The 1990 reunification of Germany gave rise to a new generation of writers who write in German, identify as both German and Jewish, and often also sustain cultural affiliations with places such as Russia, Azerbaijan, or Israel. This edited volume traces the development of this new literature into the present, offers fresh interpretations of individual works, and probes the very concept of ‚German Jewish literature.‘ A central theme is the transformation ofmemory at a time when the Holocaust is moving into greater historical distance while the influx of new immigrant groups to Germany brings other past trauma into view. The volume’s ten original essays by scholars from Europe and the US reframe the debates about Holocaust memory and contemporary German culture. The concluding interviews with authors Mirna Funk and Olga Grjasnowa offer a glimpse into the future of German Jewish literature.

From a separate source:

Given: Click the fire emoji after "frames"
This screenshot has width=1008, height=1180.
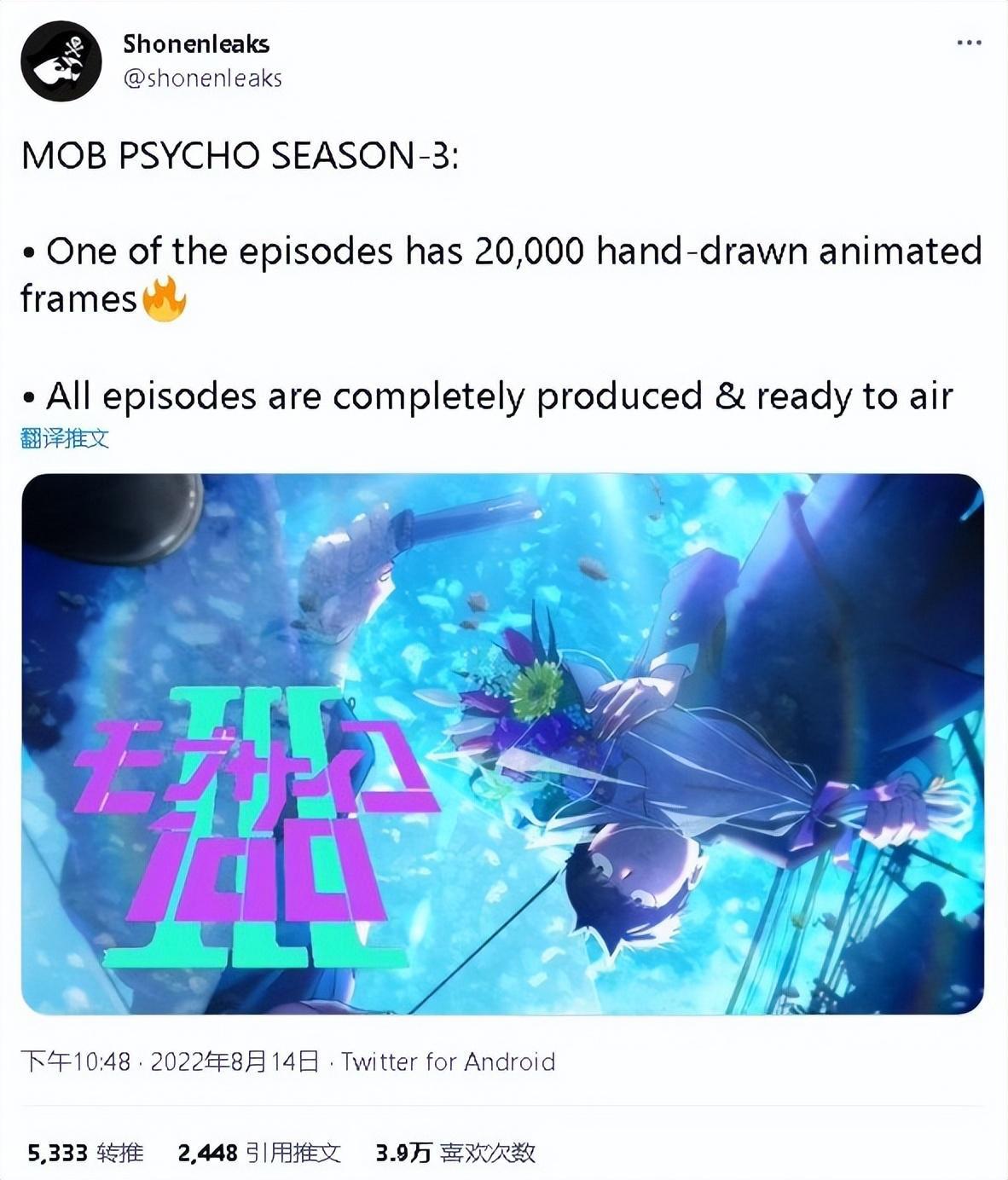Looking at the screenshot, I should pyautogui.click(x=165, y=299).

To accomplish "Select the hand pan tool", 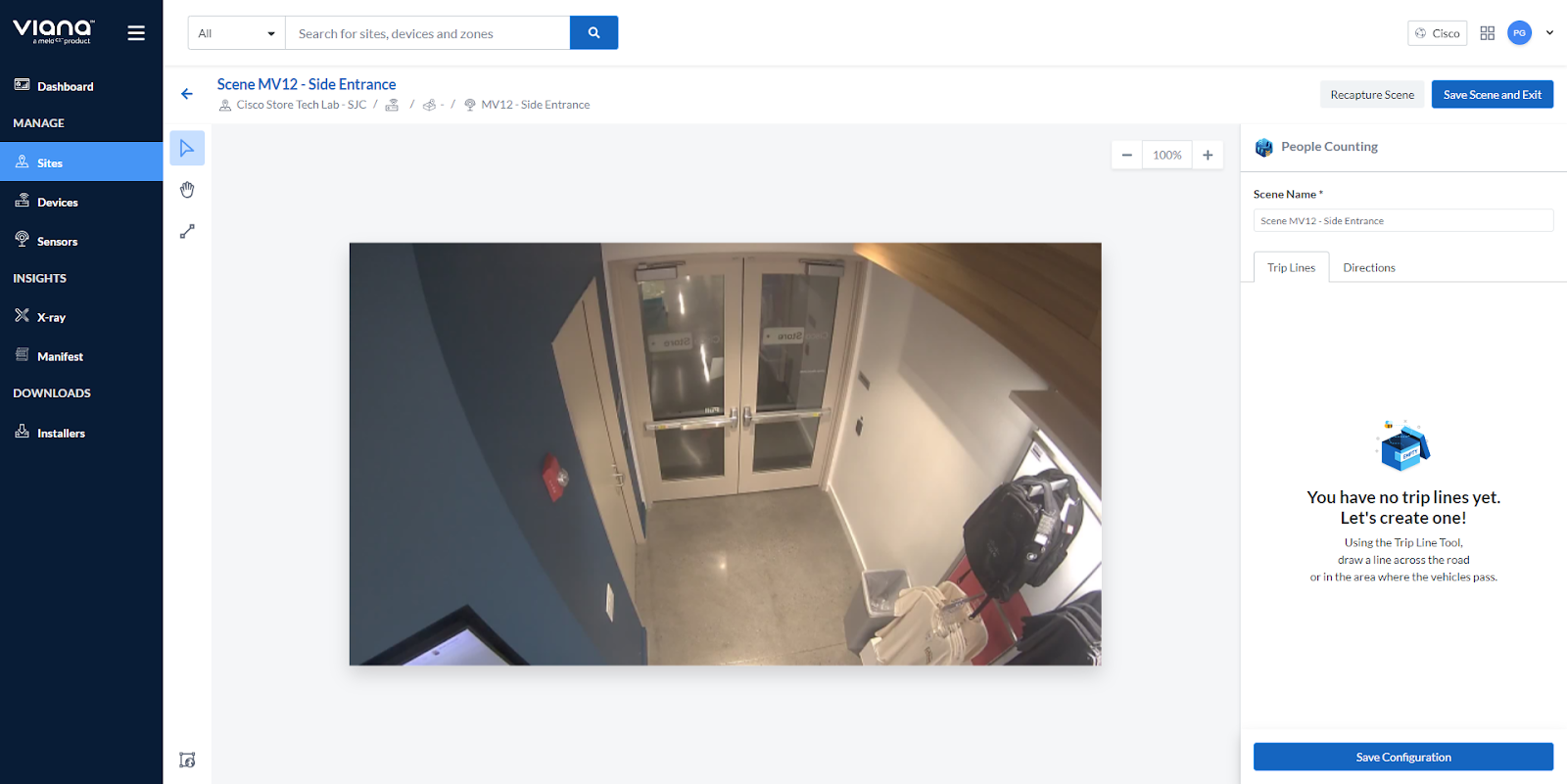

Contributors: Luisa Banki, Caspar Battegay, Helen Finch, Mirna Funk, Katja Garloff, Olga Grjasnowa, Elizabeth Loentz, Andree Michaelis-König, Agnes Mueller, Jessica Ortner, Jonathan Skolnik, Stuart Taberner.


Katja Garloff is Professor of German and Humanities at Reed College. Agnes Mueller is the College of Arts & Sciences Distinguished Professor of the Humanities at the University of South Carolina.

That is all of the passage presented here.